File I/O
Introduction
We’ll start our discussion of the UNIX System by describing the functions available for file I/O—open a file, read a file, write a file, and so on. Most file I/O on a UNIX system can be performed using only five functions: open, read, write, lseek, and close.We then examine the effect of various buffer sizes on the read and write functions.
The functions described in this chapter are often referred to as unbuffered I/O, in contrast to the standard I/O routines, which we describe in Chapter 5. The term unbuffered means that each read or write invokes a system call in the kernel. These unbuffered I/O functions are not part of ISO C, but are part of POSIX.1 and the Single UNIX Specification.
Whenever we describe the sharing of resources among multiple processes, the concept of an atomic operation becomes important. We examine this concept with regard to file I/O and the arguments to the open function. This leads to a discussion of how files are shared among multiple processes and which kernel data structures are involved. After describing these features, we describe the dup, fcntl, sync, fsync, and ioctl functions.
File Descriptors
To the kernel, all open files are referred to by file descriptors. A file descriptor is a non-negative integer. When we open an existing file or create a new file, the kernel returns a file descriptor to the process. When we want to read or write a file, we identify the file with the file descriptor that was returned by open or creat as an argument to either read or write.

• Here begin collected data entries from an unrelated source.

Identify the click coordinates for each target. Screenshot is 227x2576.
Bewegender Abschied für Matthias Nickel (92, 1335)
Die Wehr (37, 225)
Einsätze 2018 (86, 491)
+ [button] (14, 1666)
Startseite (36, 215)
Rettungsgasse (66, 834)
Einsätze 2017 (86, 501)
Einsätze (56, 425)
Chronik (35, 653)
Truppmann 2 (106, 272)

By convention, UNIX System shells associate file descriptor 0 with the standard input of a process, file descriptor 1 with the standard output, and file descriptor 2 with the standard error. This convention is used by the shells and many applications; it is not a feature of the UNIX kernel. Nevertheless, many applications would break if these associations weren’t followed.
Although their values are standardized by POSIX.1, the magic numbers 0, 1, and 2 should be replaced in POSIX-compliant applications with the symbolic constants STDIN_FILENO, STDOUT_FILENO, and STDERR_FILENO to improve readability.These constants are defined in the <unistd.h> header.
File descriptors range from 0 through OPEN_MAX−1. (Recall Figure 2.11.) Early historical implementations of the UNIX System had an upper limit of 19, allowing a maximum of 20 open files per process, but many systems subsequently increased this limit to 63.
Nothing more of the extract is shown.